== Segment start ==
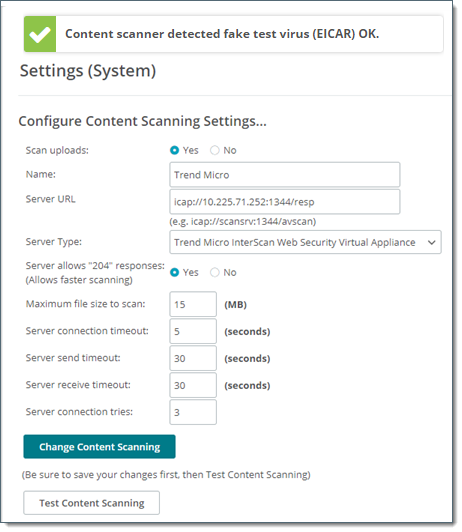
Task: Select No for Server allows 204 responses
Action: [215, 272]
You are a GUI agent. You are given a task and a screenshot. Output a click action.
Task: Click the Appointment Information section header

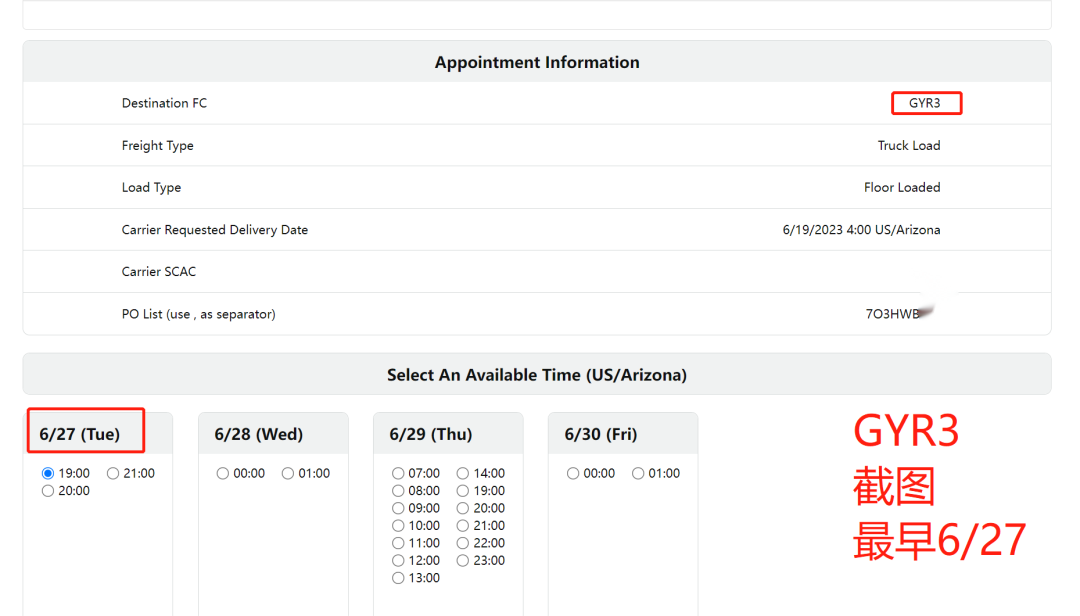coord(537,62)
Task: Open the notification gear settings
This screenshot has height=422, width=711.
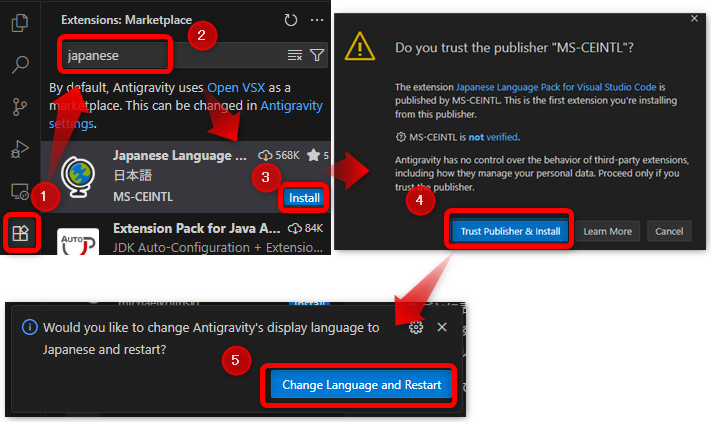Action: pyautogui.click(x=416, y=327)
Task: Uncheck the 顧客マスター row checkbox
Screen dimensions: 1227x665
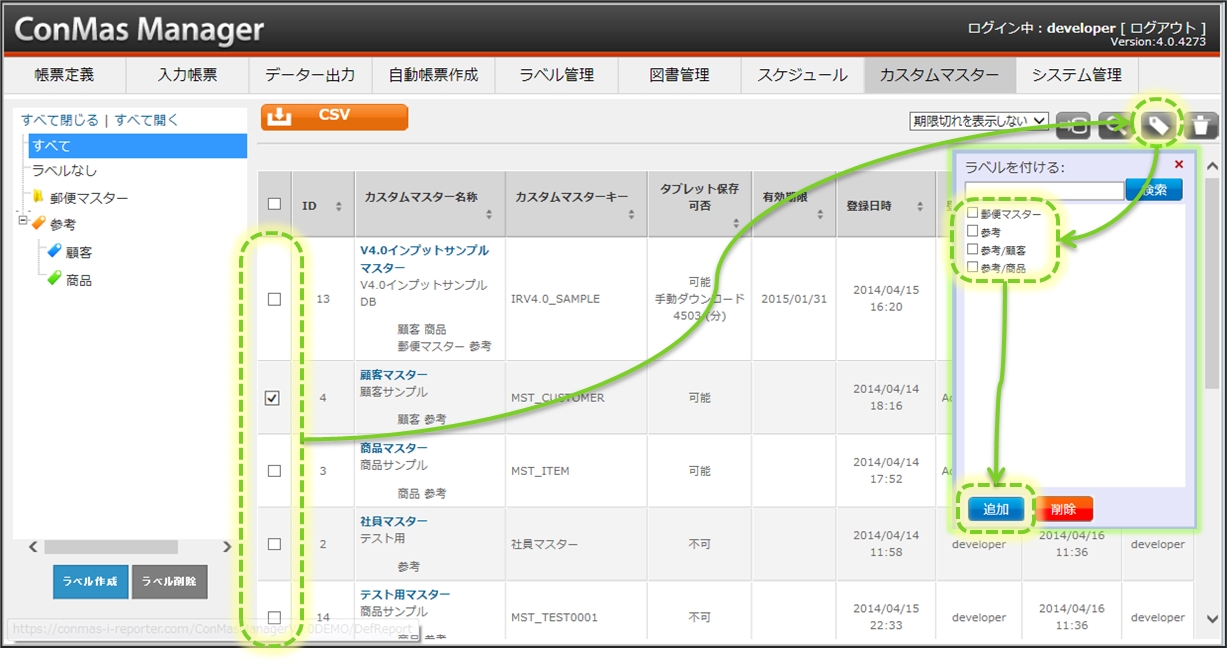Action: tap(274, 398)
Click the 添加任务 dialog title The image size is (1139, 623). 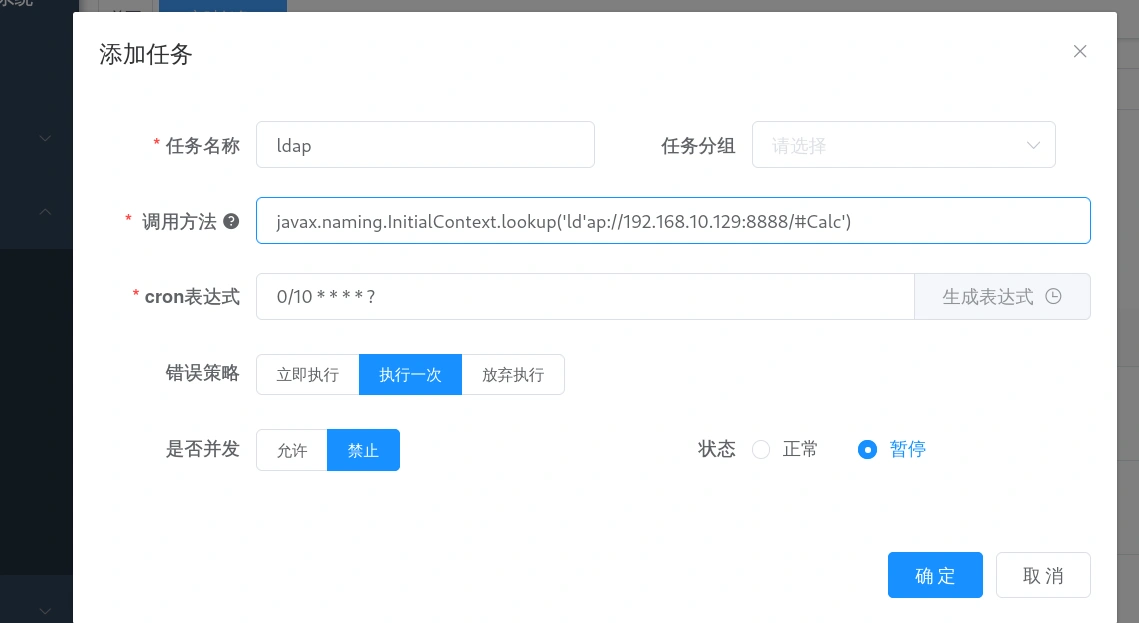tap(146, 55)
== Segment end ==
- _Exercise objective_:
Without the pictures, give again exactly the lines above starting at the line containing "Task: Click the" and ending at the line containing "Task: Uncheck the 顧客マスター row checkbox".

- _Answer box_:
Task: Click the Appointment Information section header

coord(537,62)
Task: Open the notification gear settings
This screenshot has height=422, width=711.
Action: pyautogui.click(x=416, y=327)
Task: Uncheck the 顧客マスター row checkbox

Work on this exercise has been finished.